Work instructions
Please state how many lines in the listing below contain the word "page", giving only the number.

Stored entries
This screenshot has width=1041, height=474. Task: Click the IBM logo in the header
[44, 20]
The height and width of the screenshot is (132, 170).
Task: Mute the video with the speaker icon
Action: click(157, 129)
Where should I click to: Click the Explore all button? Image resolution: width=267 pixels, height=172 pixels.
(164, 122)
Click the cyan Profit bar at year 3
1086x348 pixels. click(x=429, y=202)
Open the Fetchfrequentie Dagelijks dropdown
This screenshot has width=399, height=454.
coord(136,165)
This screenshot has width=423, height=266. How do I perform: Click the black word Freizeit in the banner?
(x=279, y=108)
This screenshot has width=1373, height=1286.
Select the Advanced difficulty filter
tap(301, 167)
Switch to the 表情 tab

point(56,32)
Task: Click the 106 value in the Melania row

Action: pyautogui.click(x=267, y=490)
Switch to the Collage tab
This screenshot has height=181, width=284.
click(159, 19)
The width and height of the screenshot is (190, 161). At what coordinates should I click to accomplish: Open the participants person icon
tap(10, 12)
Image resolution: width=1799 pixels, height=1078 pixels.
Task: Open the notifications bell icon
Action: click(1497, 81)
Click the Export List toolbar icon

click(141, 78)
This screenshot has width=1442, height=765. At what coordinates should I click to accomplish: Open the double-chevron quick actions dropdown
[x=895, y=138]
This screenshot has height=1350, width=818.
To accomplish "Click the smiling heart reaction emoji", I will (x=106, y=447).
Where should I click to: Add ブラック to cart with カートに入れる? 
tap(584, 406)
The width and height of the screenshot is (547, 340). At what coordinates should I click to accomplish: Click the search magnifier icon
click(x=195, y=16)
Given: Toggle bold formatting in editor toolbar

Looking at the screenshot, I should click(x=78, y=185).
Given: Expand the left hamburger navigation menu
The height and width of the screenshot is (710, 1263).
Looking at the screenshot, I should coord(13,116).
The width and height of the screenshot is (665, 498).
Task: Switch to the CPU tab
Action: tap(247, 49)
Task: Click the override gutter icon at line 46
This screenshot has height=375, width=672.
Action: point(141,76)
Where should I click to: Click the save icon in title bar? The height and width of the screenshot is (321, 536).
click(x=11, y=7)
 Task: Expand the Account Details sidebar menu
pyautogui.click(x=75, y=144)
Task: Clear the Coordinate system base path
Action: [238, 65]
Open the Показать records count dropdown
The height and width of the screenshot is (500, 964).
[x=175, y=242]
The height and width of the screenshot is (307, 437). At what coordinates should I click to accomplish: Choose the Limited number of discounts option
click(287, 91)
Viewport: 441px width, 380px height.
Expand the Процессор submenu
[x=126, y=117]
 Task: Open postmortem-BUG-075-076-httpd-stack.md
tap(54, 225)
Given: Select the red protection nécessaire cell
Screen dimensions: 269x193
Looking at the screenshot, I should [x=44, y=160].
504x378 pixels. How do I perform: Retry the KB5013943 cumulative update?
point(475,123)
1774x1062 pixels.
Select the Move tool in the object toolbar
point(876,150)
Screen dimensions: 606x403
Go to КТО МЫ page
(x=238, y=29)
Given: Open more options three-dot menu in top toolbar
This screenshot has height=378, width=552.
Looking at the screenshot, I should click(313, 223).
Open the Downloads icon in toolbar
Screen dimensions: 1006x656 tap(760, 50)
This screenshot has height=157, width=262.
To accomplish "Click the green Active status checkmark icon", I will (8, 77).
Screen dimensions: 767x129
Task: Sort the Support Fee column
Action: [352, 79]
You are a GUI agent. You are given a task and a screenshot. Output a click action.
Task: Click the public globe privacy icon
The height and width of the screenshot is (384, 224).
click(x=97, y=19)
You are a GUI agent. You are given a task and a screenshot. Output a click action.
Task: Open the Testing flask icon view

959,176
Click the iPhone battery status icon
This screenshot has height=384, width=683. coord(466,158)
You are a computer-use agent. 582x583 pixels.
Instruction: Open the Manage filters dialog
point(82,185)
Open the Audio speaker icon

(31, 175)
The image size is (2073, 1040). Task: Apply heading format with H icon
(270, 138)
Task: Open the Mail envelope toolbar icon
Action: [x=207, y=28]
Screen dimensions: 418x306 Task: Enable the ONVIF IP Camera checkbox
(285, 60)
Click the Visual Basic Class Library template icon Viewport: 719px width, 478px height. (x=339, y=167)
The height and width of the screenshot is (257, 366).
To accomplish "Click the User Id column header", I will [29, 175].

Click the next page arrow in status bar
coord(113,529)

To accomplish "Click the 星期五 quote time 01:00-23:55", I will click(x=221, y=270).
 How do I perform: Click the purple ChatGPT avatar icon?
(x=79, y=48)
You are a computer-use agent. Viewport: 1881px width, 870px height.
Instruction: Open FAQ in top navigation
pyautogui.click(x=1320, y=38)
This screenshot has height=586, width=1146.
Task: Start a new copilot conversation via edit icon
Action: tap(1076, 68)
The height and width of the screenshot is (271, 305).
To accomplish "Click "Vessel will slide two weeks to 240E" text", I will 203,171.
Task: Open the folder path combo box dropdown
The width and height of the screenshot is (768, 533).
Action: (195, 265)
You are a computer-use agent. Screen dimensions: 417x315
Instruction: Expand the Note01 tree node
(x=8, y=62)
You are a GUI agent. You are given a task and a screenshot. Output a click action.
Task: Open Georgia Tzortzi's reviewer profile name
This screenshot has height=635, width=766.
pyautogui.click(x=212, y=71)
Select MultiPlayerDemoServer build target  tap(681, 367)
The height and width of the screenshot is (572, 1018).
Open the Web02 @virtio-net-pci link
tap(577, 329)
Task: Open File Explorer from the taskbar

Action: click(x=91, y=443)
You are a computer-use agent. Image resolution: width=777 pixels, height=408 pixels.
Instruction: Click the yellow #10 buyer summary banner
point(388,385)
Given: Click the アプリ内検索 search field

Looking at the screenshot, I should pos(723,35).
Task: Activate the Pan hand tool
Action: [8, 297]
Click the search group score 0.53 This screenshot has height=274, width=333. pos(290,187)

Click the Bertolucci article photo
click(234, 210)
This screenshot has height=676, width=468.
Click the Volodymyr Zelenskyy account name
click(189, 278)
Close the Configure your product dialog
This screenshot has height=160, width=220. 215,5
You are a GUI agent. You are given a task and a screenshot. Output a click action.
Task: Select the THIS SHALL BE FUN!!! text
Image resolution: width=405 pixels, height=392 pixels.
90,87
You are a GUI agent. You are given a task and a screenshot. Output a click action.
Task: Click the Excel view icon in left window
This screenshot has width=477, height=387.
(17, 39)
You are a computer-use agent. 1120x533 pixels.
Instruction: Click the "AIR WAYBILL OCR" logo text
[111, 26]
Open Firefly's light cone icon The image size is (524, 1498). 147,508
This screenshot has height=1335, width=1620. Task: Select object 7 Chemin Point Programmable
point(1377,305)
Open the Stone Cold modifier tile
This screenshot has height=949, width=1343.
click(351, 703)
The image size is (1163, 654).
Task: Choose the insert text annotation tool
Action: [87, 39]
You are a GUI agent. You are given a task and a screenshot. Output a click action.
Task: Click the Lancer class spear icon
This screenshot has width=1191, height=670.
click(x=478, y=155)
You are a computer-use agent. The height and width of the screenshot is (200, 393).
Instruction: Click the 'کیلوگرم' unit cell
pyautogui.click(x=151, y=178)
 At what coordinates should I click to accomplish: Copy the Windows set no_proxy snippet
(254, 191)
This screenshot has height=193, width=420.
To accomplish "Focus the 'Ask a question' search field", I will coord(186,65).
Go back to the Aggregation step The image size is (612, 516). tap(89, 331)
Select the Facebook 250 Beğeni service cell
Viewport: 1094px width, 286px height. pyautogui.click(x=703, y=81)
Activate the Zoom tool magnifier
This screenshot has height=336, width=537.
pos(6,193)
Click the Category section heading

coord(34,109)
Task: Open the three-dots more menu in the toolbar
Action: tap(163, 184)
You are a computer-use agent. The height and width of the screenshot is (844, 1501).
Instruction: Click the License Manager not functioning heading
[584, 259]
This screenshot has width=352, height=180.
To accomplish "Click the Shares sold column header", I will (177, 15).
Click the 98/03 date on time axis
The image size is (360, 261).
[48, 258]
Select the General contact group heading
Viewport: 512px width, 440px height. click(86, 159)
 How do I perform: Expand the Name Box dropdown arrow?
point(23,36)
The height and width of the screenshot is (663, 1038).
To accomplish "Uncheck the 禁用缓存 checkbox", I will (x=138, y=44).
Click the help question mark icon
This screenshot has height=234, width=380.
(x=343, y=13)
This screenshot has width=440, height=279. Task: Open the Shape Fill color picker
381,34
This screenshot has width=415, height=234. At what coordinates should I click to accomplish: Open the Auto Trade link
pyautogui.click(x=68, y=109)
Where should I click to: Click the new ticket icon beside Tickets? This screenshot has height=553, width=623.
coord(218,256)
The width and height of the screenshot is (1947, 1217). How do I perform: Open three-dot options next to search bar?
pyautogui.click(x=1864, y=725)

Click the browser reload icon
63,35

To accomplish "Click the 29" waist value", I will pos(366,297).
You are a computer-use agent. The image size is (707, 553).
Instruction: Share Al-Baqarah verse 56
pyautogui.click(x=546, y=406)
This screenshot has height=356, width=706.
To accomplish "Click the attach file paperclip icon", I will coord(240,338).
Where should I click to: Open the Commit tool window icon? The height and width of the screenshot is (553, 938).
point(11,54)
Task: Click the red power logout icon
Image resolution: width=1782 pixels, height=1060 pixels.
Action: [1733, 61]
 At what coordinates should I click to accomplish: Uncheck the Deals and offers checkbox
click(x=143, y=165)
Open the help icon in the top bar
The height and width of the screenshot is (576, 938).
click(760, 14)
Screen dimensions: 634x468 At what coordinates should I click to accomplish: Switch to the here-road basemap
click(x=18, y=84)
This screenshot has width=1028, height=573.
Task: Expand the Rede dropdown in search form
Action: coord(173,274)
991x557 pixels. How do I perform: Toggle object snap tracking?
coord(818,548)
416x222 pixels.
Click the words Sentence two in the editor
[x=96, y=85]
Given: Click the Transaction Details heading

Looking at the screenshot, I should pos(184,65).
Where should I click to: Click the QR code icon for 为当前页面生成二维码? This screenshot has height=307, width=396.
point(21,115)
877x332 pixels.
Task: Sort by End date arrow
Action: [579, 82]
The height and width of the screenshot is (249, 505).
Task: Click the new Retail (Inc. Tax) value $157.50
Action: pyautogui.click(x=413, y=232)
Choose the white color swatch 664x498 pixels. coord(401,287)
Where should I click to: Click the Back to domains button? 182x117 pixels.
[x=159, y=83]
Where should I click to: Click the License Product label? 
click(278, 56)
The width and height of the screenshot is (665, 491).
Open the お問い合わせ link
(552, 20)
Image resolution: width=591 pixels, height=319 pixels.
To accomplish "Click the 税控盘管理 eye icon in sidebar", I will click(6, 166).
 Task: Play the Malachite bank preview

Exercise solution
2